While the likes of HP, Samsung, Acer and who-knows-how-many Chinese no-name-branders punch out tablet after tablet in a race to the bottom, price-wise, Panasonic has introduced a couple of devices with a distinct difference. They’re all ruggeded-up, see.

After showing us some pre-production models last year, local distributor Comworth’s stock of the real deal has arrived. We took a look and came away impressed.

There’s an Android device, which Comworth had up against the wall, dousing with water (and two of which were used as paddles in a game of swingball), as well as a complete Windows 8, Intel Core i5 computer crammed into a tablet format.

The latter device (FZ-G1 Toughpad) is probably most impressive. It weighs in at 1.15kg, packs a standard 2.5 inch SSD and 4GB RAM (in a single slot).

It’s thicker (about 2cm) and heavier than your standard 10-inch tablet, on account of its ‘ruggedising’ and the fact that it is a complete Wintel computer; but it is undeniably a tablet.

Apart from cramming a complete computer into a tab, Darryn Smith, Comworth product manager, says the clever stuff in this gadget includes mechanical technology. For example, the magnesium case which serves as an ‘all round’ heatsink. “A Core i5 means heat; sealing the internals to make it rugged means containing that heat,” he points out.

While the case serves as a passive sink, there is – quite remarkably – active cooling, too. Apparently, the fan on this thing is a bit like a bilge pump: it can be submerged, it can be shoved into sand, or it can gobble on a combination of the two and still keep going.

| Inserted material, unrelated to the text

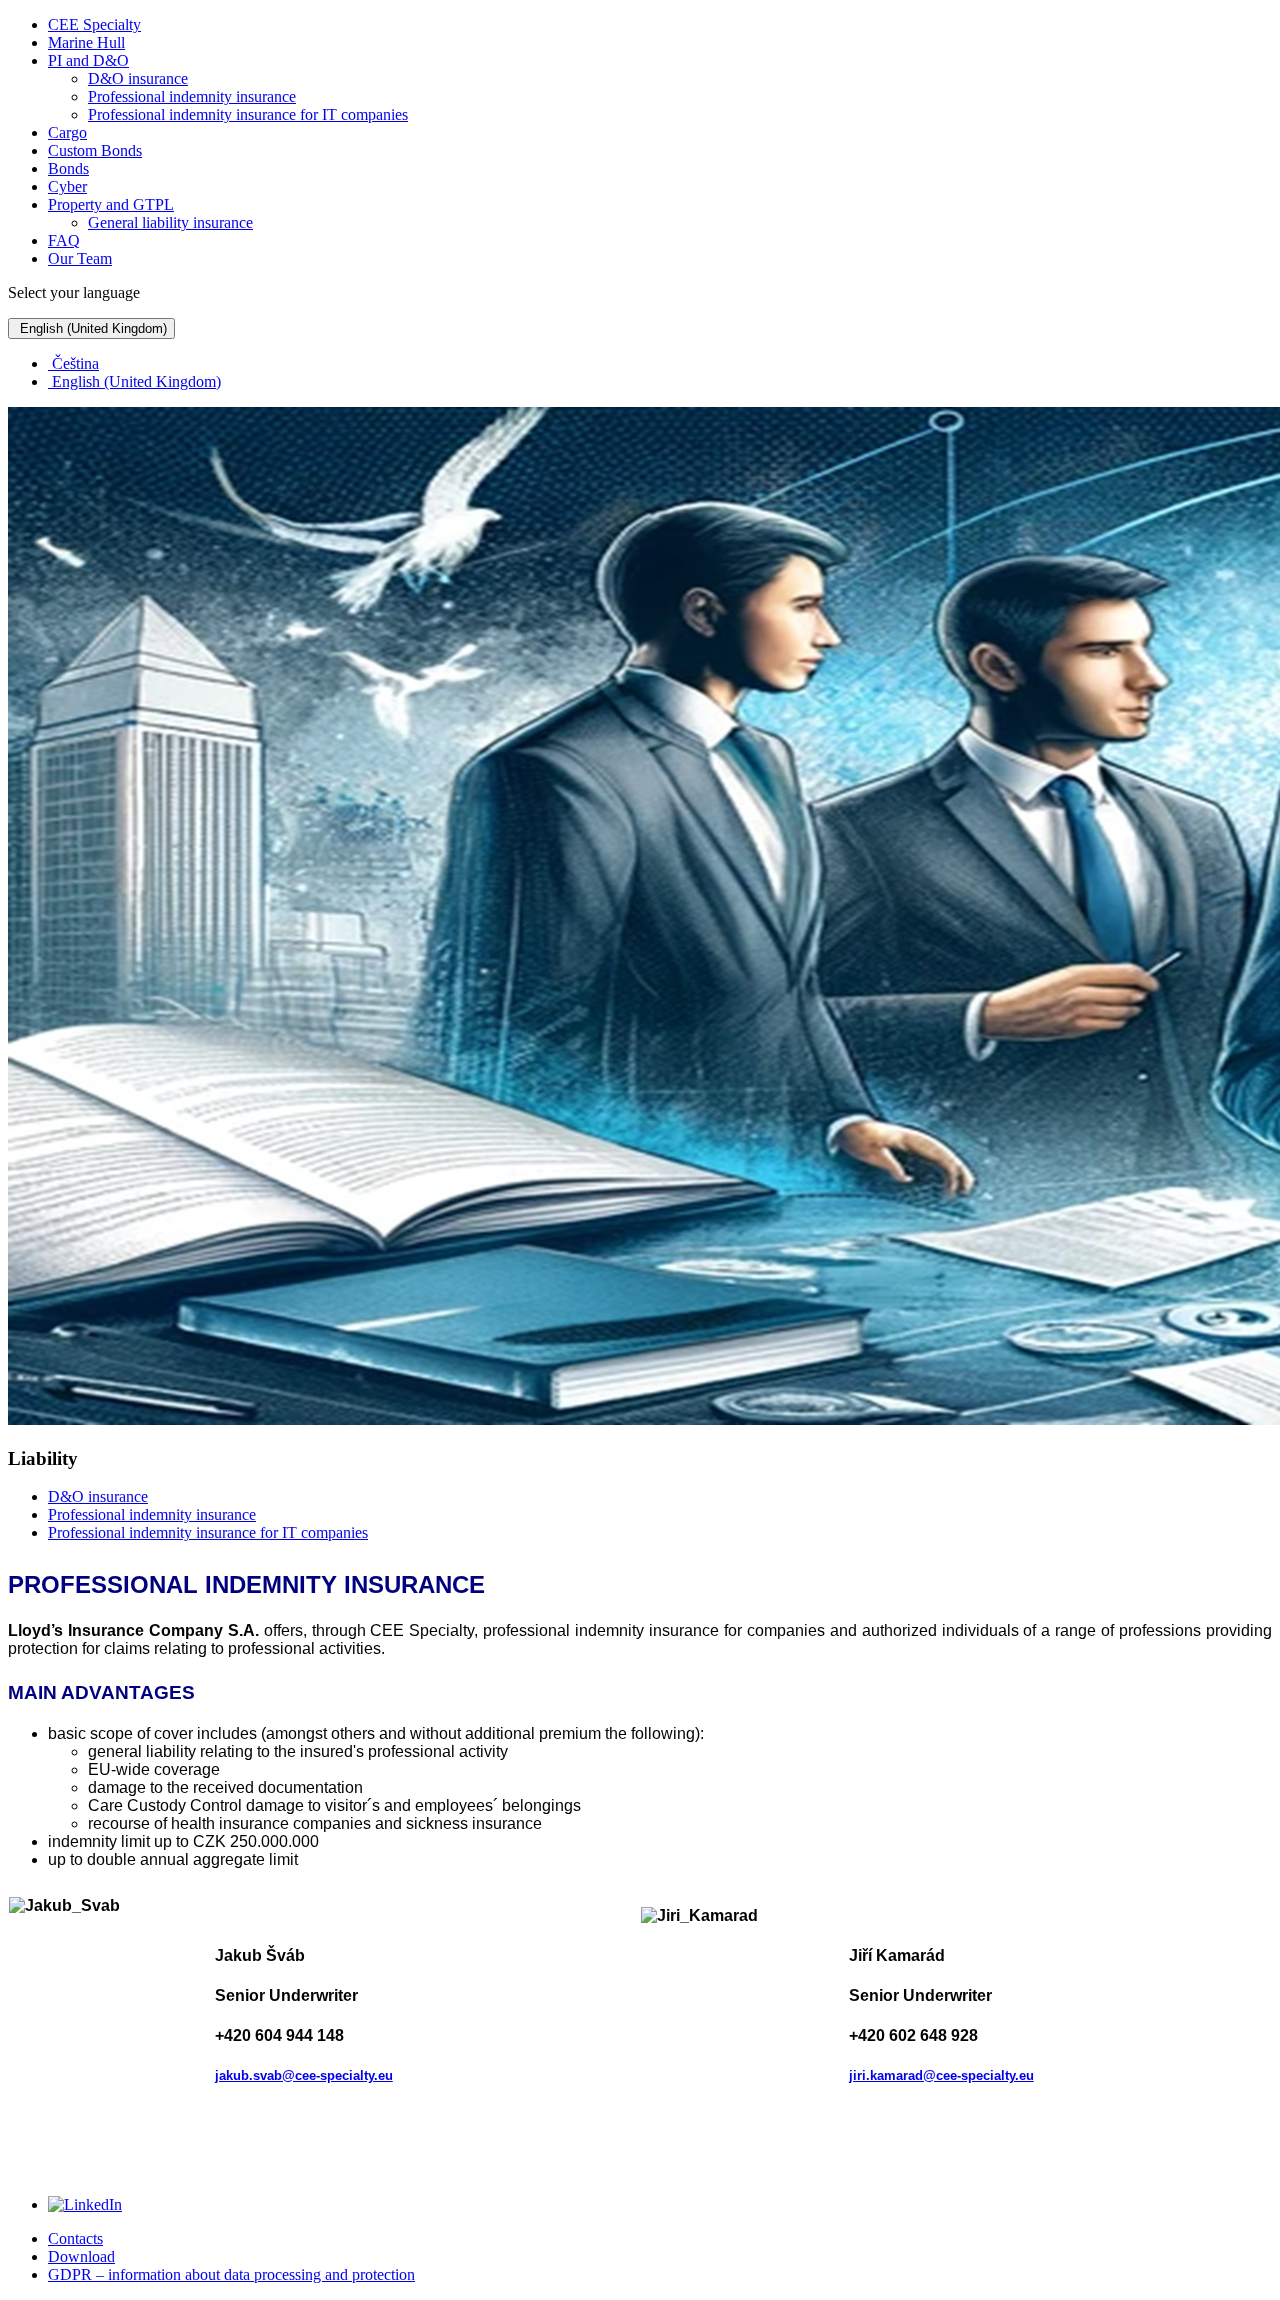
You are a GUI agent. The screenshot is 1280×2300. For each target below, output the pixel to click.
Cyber (67, 186)
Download (81, 2256)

Apparently the battery will last for around 8 hours (yes, we're also sceptical; just the same day we saw Pat Devlin from WatchGuard, who has procured for himself a Surface Pro; while loving the device, he described the i5's suck on the battery as 'terrible'); it is designed for swapping-out, too, so if you’re up a mountain somewhere, keeping the thing going should be a snip. If you have a charged spare handy, naturally.

Smith reckons that with the Windows device, getting tablets into the workforce is made a lot easier, since extending existing applications to the Wintel environment isn’t quite the same sort of mission associated with custom dev for Android or iDevices.

There is, of course, a catch. These are not gadgets built for everyman, but specialised, niche machines; don’t expect them to be cheap. Indeed, pricing for the Android Toughpad is in the region of $2000 a pop, while the Windows 8 jobbie will set you back closer to the $4000 mark.